Hi,
I’m facing an issue with auto-clustering.
When deploying a cluster with the rabbitmq.config listing the nodes properly, sometimes it looks like the auto-clustering is somehow timing out.
All my nodes don’t necessarily come up at the same time, it can take up to 10 to 15 seconds for all of them to be up and running.
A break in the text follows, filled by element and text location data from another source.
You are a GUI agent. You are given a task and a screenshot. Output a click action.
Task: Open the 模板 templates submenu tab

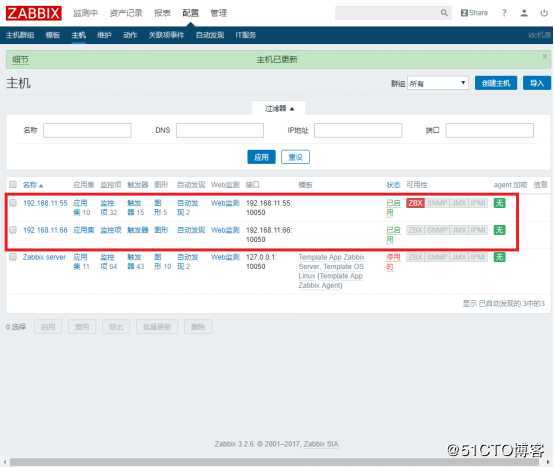coord(53,35)
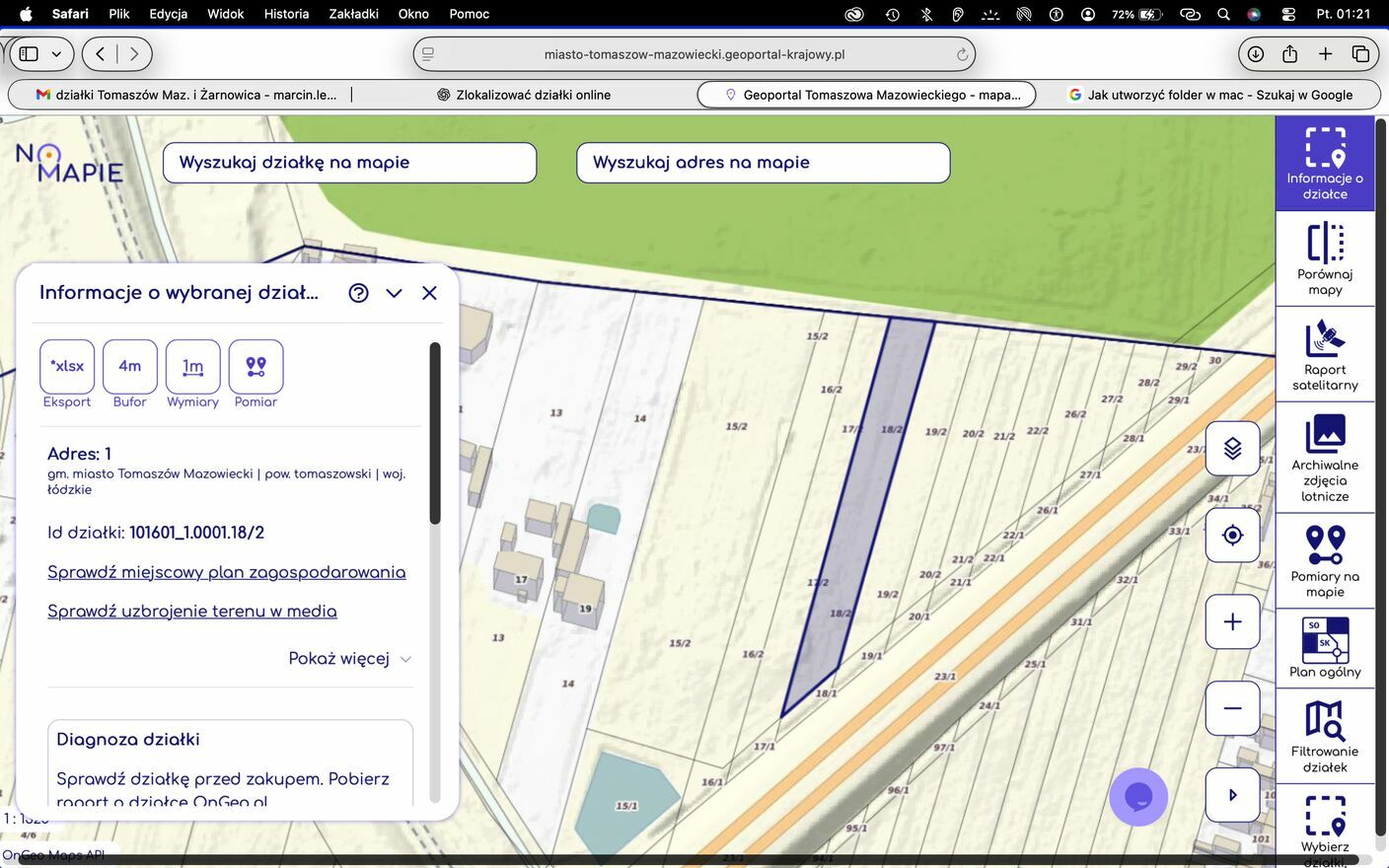Open the Zakładki menu
This screenshot has width=1389, height=868.
pyautogui.click(x=353, y=14)
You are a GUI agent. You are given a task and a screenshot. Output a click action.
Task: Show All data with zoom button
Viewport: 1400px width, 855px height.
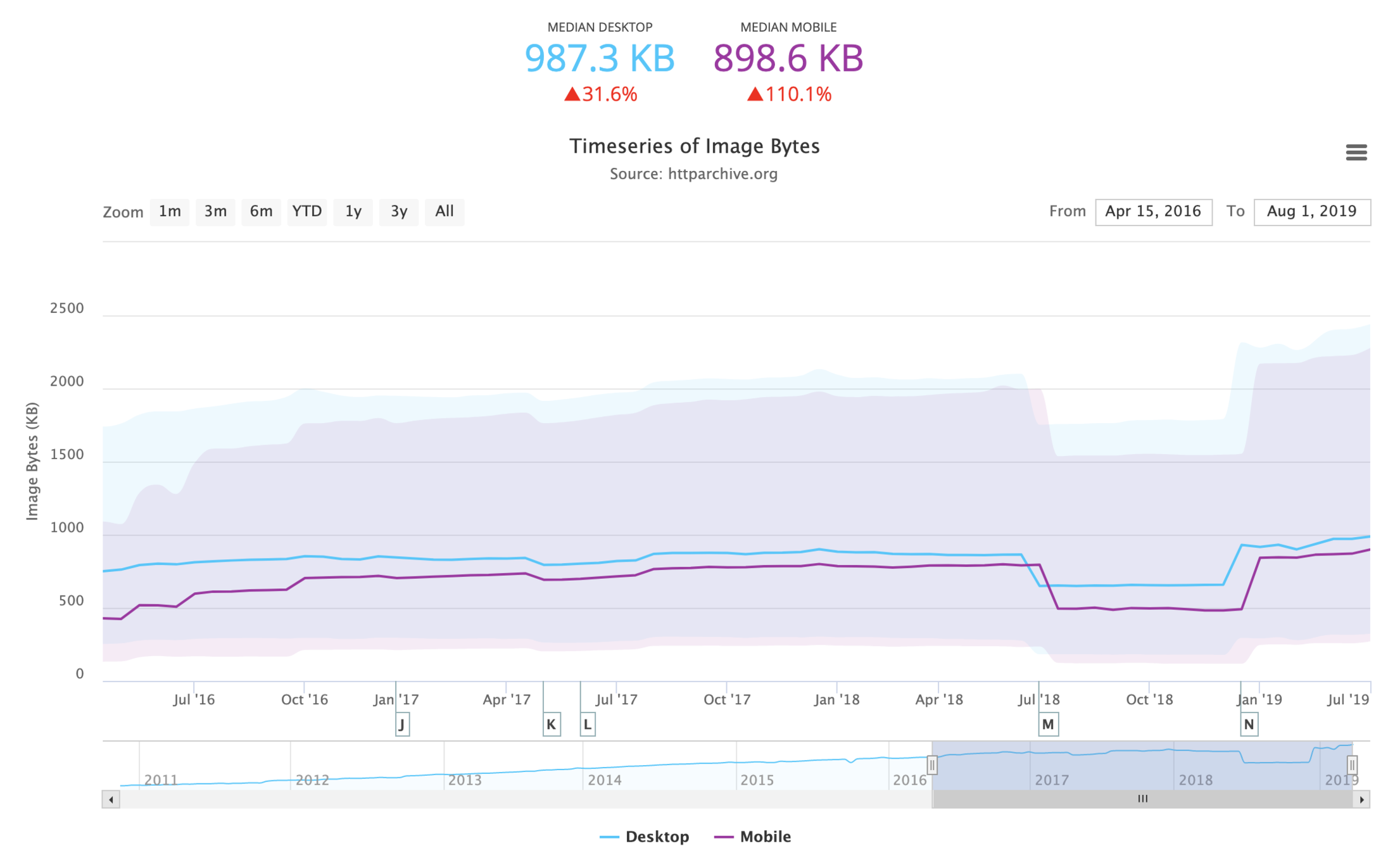(x=445, y=212)
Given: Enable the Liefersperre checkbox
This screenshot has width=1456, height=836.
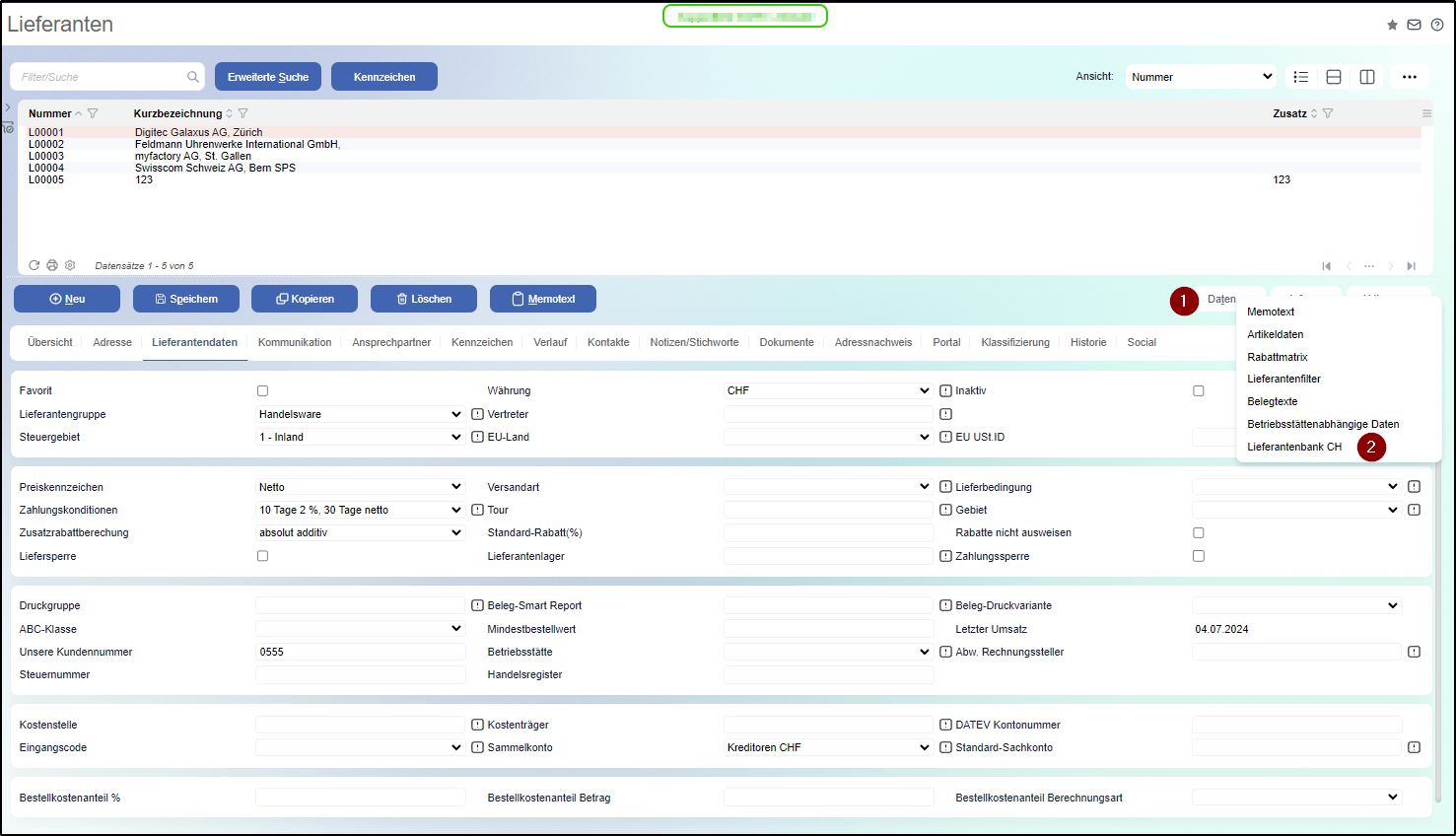Looking at the screenshot, I should [262, 556].
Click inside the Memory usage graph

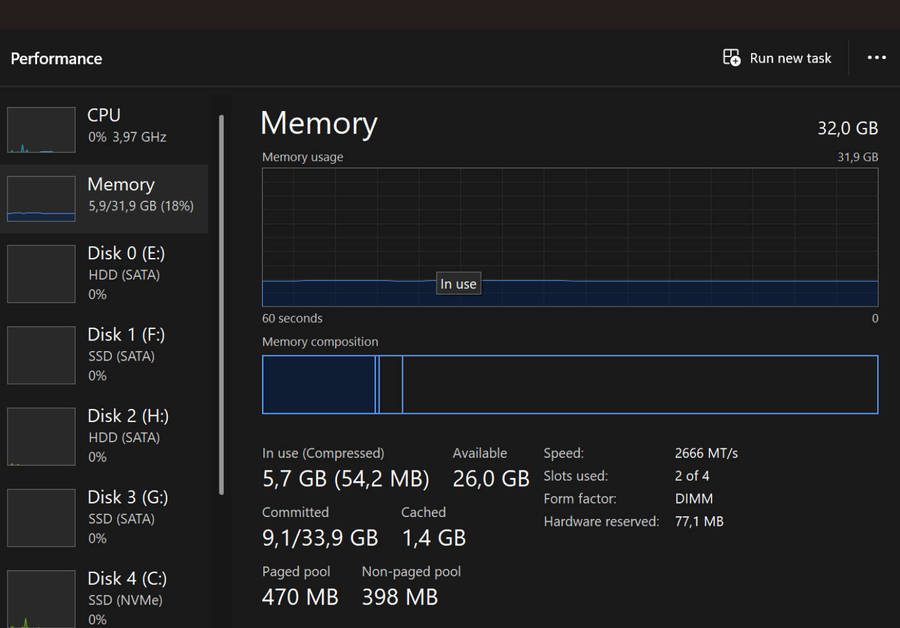[570, 230]
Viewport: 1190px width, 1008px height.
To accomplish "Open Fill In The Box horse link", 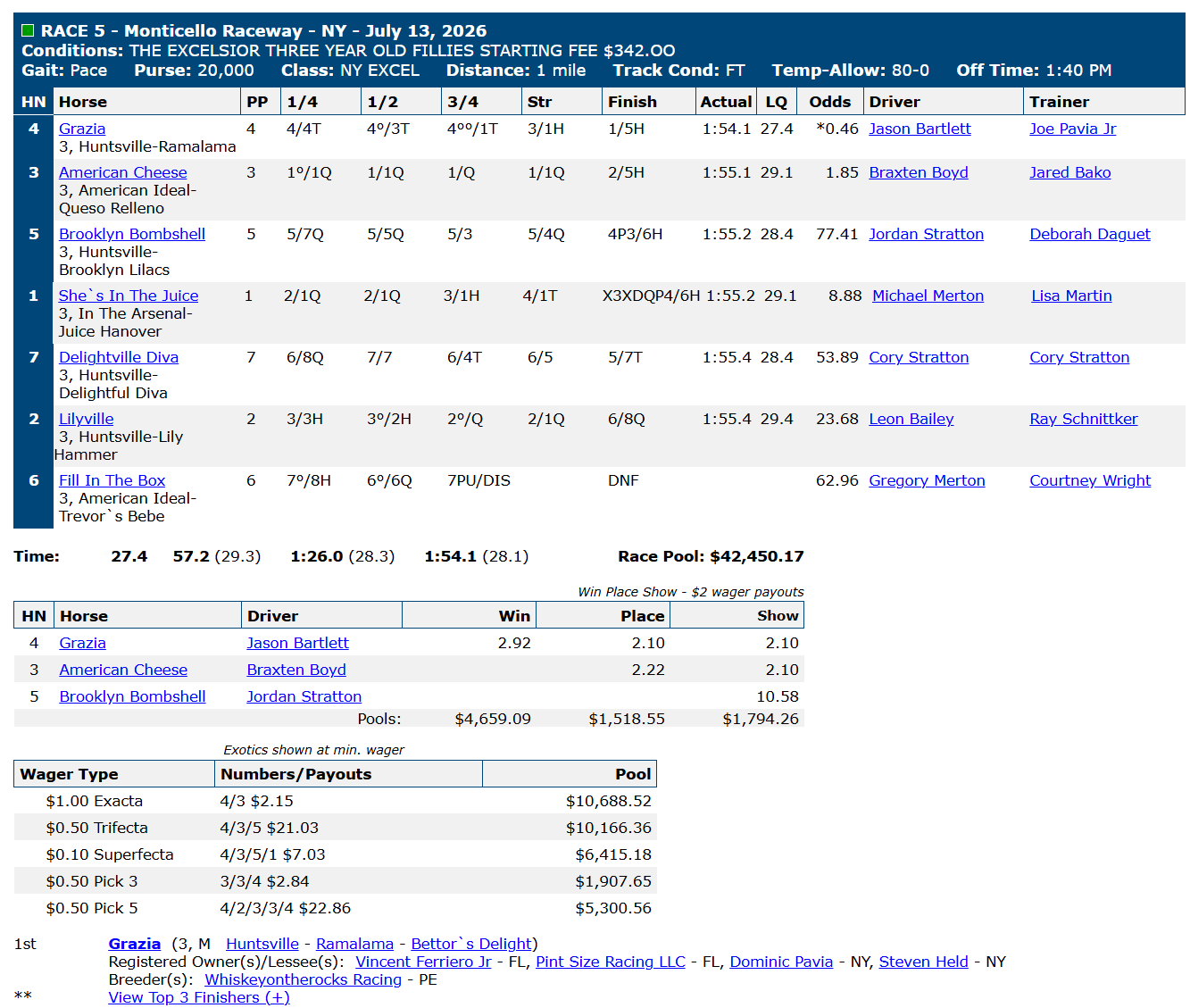I will pyautogui.click(x=112, y=480).
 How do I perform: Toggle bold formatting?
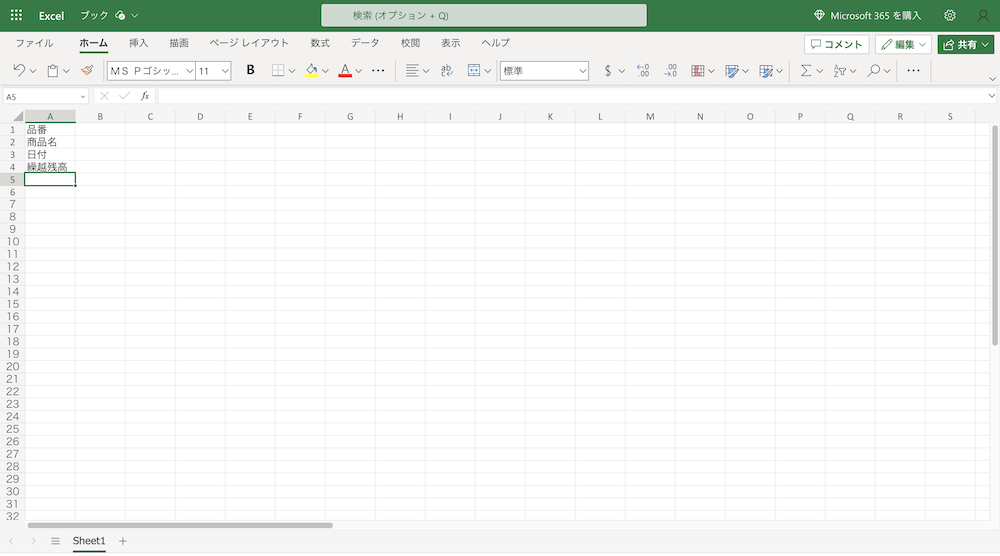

Here is an example of a 3 node cluster, where I end up with a 2 node cluster, and one node “left alone”.
Logs from node that ends up not being clustered (NODE_2) :
=INFO REPORT==== 18-Apr-2016::08:59:30 ===
Database directory at /local/data/rabbitmq/NODE_2/mnesia is empty. Initialising from scratch...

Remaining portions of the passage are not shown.